GPU Architecture — From Transistors to Threads

In the AI Compute Stack Overview article, we understood the seven-layer structure from inference frameworks to hardware ISA from a software stack perspective. The bottommost layer in that article was “Hardware ISA — the only thing a GPU can execute.”

This article drills one level deeper: what GPU hardware itself looks like. Understanding hardware architecture is a prerequisite for writing high-performance GPU code — you need to know what physical structures instructions execute on before you can make correct optimization decisions.

Section 1: GPU vs CPU — Two Design Philosophies

CPUs and GPUs face two fundamentally different computing demands, and thus took entirely different design paths.

CPU design goal: Minimize the latency of a single task. To achieve this, CPUs invest a large transistor budget in:

Large multi-level caches (L1/L2/L3, sometimes 50%+ of chip area) — keeping data as close to compute units as possible
Complex control logic — branch prediction, out-of-order execution, register renaming, making each individual thread run as fast as possible
A small number of high-performance cores (4-8) — each core is a “heavy infantry”

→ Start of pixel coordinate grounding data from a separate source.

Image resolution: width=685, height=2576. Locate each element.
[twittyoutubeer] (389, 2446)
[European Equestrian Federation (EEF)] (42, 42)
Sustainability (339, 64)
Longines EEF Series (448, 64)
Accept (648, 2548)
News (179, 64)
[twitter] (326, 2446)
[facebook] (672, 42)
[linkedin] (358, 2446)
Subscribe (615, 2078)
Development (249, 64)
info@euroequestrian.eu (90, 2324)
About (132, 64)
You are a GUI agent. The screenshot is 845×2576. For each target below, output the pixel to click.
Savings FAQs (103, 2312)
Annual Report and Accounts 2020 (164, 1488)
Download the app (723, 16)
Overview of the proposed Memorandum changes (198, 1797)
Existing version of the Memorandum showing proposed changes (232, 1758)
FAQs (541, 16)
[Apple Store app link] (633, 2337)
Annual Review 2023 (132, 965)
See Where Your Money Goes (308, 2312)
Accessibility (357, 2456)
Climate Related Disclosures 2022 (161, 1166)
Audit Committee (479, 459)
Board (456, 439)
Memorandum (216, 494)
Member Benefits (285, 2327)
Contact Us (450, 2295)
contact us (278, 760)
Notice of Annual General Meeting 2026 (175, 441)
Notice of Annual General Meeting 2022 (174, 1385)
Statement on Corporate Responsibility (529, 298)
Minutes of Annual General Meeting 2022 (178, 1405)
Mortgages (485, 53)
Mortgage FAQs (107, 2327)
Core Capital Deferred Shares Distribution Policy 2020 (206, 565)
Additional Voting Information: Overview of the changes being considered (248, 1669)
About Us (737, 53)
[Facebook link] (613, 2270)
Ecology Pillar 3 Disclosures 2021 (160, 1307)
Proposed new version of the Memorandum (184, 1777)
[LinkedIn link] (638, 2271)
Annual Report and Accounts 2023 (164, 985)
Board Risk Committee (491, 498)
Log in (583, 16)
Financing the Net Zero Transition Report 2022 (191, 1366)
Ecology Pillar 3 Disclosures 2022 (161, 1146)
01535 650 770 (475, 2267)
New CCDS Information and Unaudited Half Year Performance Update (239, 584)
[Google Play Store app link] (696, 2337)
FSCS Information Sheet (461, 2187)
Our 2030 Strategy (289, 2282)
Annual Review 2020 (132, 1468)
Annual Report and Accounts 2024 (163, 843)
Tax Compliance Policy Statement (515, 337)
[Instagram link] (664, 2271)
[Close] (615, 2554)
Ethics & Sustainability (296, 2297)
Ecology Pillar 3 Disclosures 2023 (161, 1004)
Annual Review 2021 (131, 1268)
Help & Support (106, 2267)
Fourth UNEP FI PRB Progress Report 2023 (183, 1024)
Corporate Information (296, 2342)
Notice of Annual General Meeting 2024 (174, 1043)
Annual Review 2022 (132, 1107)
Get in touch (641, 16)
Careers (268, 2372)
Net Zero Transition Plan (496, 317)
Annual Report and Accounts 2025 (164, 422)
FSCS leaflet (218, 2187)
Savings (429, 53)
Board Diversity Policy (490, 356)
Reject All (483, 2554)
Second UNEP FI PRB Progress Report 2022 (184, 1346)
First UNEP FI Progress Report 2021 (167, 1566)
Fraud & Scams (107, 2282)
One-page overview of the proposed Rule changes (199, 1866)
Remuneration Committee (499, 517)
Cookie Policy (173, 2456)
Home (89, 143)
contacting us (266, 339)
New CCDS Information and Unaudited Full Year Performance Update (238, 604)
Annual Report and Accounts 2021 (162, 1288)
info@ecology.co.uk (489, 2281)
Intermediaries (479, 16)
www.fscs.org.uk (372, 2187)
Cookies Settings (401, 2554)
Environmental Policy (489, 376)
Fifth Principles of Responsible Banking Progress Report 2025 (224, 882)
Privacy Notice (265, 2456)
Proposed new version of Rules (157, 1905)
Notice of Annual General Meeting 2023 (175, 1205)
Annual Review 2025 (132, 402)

GPU design goal: Maximize total throughput. A completely different strategy:

Massive numbers of simple ALUs — thousands of small compute units, each weak individually, but with extremely high aggregate throughput
Minimized control logic — no complex branch prediction or out-of-order execution, control logic takes a minimal share
Small caches, using thread switching to hide latency — instead of relying on cache hits to speed things up when encountering memory waits, the GPU immediately switches to another group of threads to continue execution

Latency Hiding: Two Radically Different Strategies

When a CPU encounters a cache miss (data not in cache), the thread stalls — doing nothing, waiting idly for data to return from memory. This waiting time is completely wasted. The CPU’s countermeasure is: use larger caches to reduce the probability of misses.

The GPU’s countermeasure is entirely different: don’t reduce the waiting, but do other work during the wait. A GPU has thousands of threads active simultaneously (grouped into warps). When one group of threads is waiting for memory, the hardware warp scheduler immediately switches to another group of threads that are ready. As long as there are enough concurrently active threads, the waiting time can be completely filled.

This is why GPUs need massive numbers of threads — not because there are that many independent tasks to do, but because enough threads are needed to mask memory latency. This concept is called latency hiding, and it is the most fundamental idea for understanding GPU architecture.

Section 2: NVIDIA GPU Global Structure

Using the NVIDIA H100 as an example, here is the hierarchical structure from chip level to the smallest compute unit:

GPU Chip → GPC (Graphics Processing Cluster) → TPC (Texture Processing Cluster) → SM (Streaming Multiprocessor)

GPC is the largest logical grouping. The H100 has 8 GPCs.
Each GPC contains several TPCs (Texture Processing Clusters). TPC is a legacy name (from graphics rendering); in compute scenarios, it’s mainly a container for SMs.
Each TPC contains 2 SMs — the SM is the GPU’s core compute unit and the level we most need to understand.
All SMs share a large L2 Cache (~50MB on H100).
Beyond L2 is HBM (High Bandwidth Memory) — the GPU’s main memory.

H100 SXM full chip: 8 GPC x 9 TPC x 2 SM = 144 SM (132 actually enabled), 50 MB L2, 80 GB HBM3.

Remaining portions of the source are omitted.